Dosyanın incelenmesinden, 14.3.2003 günlü işe giriş bildirgesi ile Halk Eğitim Merkezinde usta öğretici olarak 15.4.2003 tarihinde işe başlayan davacıya, Valilikçe 18.12.2003 tarihli olur verildiği ve her yıl bu olurun yenilendiği, ek ders ücretlerinin de valilik onayı ile harcama kalemlerinden ödendiği ve 19.11.2009 tarihinde öğrenci yokluğu nedeniyle kurs kapatılınca davacının da işine son verilmesi üzerine davacı vekili tarafından iş akdi feshedilen müvekkiline ihbar önelinde bulunulmadığı ve çalıştığı süreye ilişkin kıdem tazminatının ödenmediği belirtilerek ihbar ve kıdem tazminatının ödenmesi istemiyle davanın açıldığı anlaşılmaktadır.

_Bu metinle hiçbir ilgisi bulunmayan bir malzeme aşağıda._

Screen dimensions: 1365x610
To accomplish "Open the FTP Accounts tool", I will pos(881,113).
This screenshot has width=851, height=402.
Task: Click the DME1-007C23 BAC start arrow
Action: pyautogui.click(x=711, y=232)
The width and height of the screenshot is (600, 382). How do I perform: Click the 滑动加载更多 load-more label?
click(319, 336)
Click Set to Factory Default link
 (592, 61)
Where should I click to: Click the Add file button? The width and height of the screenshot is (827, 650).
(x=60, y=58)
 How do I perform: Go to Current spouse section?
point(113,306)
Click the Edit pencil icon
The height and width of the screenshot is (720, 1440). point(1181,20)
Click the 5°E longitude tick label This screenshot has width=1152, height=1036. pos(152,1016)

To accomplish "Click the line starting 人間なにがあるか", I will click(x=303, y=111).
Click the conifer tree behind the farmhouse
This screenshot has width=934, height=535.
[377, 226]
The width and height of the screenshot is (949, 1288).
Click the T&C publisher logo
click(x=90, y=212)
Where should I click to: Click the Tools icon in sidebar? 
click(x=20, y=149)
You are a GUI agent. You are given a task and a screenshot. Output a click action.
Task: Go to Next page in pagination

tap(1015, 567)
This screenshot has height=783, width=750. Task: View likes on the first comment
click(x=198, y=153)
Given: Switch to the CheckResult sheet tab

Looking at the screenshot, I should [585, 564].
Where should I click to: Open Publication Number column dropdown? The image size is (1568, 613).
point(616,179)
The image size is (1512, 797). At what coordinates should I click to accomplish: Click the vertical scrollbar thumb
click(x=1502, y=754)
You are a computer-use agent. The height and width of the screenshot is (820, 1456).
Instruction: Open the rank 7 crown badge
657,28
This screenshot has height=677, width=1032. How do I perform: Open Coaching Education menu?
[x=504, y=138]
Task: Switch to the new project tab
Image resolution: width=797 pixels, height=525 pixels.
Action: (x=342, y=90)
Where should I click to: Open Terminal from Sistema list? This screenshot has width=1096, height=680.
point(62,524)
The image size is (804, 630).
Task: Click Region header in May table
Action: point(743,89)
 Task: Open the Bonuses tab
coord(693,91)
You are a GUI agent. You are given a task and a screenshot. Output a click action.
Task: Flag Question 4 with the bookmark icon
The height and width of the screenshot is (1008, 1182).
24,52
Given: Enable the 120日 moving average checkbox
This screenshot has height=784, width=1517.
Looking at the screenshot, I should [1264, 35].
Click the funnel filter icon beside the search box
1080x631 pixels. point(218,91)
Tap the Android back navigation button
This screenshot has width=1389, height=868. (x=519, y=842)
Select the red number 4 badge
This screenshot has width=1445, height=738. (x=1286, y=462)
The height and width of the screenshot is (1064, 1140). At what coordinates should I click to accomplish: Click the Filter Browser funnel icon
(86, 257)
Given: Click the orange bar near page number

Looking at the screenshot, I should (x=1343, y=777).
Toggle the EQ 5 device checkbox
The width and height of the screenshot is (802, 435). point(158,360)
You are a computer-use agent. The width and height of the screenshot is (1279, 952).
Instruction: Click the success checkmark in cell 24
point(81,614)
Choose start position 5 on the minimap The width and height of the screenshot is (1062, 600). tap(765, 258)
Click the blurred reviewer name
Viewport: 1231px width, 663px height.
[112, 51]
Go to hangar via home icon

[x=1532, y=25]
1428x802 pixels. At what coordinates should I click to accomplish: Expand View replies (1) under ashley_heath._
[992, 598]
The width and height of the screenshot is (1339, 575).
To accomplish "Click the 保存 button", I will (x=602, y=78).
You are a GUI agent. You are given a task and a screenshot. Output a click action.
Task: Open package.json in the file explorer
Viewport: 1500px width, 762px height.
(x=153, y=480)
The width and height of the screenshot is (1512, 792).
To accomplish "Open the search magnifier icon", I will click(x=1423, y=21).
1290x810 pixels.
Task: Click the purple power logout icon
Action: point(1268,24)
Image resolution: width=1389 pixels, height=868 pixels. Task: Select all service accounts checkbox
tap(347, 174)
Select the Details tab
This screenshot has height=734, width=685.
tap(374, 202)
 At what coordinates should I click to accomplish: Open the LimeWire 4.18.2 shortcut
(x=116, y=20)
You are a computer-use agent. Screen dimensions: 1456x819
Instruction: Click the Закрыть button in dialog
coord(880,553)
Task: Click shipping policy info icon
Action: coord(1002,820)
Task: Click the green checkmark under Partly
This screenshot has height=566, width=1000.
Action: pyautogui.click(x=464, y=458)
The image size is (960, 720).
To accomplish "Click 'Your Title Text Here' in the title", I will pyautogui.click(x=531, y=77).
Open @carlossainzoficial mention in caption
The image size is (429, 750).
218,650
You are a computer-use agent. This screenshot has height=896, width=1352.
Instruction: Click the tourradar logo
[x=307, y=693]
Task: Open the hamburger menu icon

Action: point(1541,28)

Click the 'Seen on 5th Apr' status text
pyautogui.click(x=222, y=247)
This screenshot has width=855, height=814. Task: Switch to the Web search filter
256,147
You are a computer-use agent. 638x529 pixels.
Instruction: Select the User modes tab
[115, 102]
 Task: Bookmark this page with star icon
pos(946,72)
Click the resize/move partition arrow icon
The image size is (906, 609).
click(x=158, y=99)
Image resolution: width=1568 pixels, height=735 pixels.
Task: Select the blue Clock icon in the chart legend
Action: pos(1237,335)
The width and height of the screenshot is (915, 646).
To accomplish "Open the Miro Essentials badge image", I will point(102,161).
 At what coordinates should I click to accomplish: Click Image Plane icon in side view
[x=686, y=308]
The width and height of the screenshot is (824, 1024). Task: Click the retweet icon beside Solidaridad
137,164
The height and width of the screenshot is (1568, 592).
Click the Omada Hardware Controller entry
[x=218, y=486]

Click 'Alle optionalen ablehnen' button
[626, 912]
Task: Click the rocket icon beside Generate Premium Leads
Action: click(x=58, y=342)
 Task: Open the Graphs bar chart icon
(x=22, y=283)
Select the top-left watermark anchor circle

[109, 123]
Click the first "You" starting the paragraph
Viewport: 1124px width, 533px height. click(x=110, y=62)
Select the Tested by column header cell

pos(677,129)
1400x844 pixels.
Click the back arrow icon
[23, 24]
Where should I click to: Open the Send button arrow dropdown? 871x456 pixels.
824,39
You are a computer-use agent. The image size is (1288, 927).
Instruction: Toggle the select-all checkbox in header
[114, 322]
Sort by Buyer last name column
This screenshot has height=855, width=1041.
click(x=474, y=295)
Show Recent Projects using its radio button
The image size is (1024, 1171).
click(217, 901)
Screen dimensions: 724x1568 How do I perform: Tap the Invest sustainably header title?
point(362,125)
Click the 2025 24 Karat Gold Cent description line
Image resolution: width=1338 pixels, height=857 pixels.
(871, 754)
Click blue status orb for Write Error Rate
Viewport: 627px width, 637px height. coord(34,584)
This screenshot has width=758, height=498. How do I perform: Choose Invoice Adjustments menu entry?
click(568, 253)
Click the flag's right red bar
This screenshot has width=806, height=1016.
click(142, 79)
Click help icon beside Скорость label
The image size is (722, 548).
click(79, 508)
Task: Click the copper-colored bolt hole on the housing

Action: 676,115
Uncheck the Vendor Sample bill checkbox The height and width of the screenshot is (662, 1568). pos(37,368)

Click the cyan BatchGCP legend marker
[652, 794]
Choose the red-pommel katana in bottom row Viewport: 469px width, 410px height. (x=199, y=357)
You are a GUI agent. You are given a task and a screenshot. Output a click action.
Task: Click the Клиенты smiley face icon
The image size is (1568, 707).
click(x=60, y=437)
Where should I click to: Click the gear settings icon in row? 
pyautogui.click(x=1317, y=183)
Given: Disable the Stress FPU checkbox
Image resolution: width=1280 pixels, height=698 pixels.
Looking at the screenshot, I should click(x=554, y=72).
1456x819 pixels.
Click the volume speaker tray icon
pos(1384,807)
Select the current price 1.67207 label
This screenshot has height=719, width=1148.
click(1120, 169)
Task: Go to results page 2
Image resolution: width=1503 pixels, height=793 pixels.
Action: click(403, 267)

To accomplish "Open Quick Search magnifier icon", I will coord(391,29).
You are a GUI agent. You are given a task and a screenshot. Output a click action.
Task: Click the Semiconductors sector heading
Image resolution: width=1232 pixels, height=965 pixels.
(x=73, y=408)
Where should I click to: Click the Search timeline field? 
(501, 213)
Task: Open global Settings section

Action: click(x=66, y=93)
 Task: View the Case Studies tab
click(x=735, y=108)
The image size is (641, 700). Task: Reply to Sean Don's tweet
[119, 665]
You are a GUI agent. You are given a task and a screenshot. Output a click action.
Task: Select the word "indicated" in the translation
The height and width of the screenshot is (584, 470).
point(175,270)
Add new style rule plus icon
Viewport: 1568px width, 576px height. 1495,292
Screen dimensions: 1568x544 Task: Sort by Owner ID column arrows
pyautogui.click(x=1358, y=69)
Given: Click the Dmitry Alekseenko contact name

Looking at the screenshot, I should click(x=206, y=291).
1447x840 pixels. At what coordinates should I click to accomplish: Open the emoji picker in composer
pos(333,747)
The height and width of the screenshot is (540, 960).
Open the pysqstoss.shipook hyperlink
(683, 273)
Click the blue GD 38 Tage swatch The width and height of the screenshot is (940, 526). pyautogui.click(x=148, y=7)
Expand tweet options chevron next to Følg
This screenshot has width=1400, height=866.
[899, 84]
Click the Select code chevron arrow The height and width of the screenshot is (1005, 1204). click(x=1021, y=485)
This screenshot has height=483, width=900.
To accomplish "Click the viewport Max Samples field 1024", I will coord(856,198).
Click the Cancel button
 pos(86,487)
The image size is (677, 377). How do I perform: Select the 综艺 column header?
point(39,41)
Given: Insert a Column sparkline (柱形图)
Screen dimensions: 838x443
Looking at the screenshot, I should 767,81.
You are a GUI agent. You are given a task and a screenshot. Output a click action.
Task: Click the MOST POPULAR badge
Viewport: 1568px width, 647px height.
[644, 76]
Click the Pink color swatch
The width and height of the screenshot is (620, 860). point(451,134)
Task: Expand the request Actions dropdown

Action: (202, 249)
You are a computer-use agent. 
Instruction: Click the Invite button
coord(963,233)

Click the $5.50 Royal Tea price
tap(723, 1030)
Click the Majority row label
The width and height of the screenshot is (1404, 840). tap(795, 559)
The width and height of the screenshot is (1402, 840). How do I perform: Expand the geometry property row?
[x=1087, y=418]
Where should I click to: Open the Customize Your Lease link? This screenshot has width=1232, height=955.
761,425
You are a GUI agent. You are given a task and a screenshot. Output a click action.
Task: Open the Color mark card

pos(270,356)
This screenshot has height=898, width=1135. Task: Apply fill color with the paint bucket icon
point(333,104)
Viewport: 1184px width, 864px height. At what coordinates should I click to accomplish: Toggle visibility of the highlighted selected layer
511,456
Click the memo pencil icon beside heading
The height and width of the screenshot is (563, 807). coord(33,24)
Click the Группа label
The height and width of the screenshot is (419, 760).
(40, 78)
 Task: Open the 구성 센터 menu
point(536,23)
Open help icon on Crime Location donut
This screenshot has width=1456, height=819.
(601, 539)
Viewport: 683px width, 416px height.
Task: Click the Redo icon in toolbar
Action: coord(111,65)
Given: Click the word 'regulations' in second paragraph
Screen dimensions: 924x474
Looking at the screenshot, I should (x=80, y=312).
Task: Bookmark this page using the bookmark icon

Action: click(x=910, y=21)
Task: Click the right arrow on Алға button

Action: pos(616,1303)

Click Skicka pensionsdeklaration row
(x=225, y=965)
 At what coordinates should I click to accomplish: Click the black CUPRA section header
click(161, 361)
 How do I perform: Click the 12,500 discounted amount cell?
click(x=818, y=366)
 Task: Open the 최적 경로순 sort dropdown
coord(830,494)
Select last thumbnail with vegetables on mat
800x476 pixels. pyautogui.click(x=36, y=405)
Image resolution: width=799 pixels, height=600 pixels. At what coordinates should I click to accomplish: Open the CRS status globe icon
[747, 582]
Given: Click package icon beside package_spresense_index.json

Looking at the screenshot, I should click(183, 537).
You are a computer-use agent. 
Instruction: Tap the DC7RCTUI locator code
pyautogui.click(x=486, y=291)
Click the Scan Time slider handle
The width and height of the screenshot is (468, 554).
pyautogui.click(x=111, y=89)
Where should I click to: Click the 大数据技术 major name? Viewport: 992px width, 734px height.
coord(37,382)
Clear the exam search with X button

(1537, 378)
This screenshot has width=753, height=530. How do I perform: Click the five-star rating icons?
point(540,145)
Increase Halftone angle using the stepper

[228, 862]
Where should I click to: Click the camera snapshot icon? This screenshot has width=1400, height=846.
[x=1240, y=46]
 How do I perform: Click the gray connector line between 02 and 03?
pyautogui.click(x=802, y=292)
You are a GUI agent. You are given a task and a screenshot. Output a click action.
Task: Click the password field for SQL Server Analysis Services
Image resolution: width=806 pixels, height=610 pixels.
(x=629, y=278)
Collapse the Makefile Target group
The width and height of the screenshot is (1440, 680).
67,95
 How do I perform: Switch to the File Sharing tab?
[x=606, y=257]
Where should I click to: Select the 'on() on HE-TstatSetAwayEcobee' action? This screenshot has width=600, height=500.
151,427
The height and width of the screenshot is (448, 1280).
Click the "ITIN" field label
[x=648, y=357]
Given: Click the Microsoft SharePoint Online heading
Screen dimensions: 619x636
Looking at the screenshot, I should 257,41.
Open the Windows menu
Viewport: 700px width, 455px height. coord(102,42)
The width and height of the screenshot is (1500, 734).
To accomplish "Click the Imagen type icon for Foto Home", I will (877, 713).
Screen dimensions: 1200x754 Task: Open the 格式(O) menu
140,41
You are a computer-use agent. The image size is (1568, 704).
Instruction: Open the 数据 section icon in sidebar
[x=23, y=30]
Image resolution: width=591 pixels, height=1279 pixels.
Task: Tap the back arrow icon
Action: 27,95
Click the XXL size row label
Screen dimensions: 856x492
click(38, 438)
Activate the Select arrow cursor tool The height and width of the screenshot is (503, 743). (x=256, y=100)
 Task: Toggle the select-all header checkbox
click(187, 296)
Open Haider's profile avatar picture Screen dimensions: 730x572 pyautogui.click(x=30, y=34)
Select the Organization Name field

Davacının, 506 sayılı Yasa yürürlükte iken mahalli mülki amirin atama tasarrufu ile işe alınan ve işe giriş bildirgesi bulunan kamu görevlisi olduğu, anlaşmazlığın davacıya 1475 sayılı İş Kanunu hükümlerine göre kıdem ve ihbar tazminatı ödenmesine ilişkin bulunduğu ve hizmet akdi ilişkisinin 5510 sayılı Yasanın 101. maddesi yürürlükte iken kesildiği gözetildiğinde, kıdem ve ihbar tazminatı ödenmesi isteminin adli yargı yerinde çözümlenmesi gerektiği sonucuna varılmıştır.

Açıklanan nedenlerle Diyarbakır 2. İdare Mahkemesi başvurusunun kabulü ile Batman İş Mahkemesince verilen görevsizlik kararının kaldırılması gerekmiştir.

 S O N U Ç        : Davanın çözümünde ADLİ YARGININ görevli olduğuna, bu nedenle Diyarbakır 2. İdare Mahkemesi’nin BAŞVURUSUNUN KABULÜ ile, Batman İş  Mahkemesi’nin 2.4.2010 gün ve E:2010/96, K:2010/289 sayılı GÖREVSİZLİK KARARININ KALDIRILMASINA, 19.12.2011 gününde Üye Nurdane TOPUZ’’un KARŞIOYU ve OYÇOKLUĞU  İLE KESİN OLARAK karar verildi.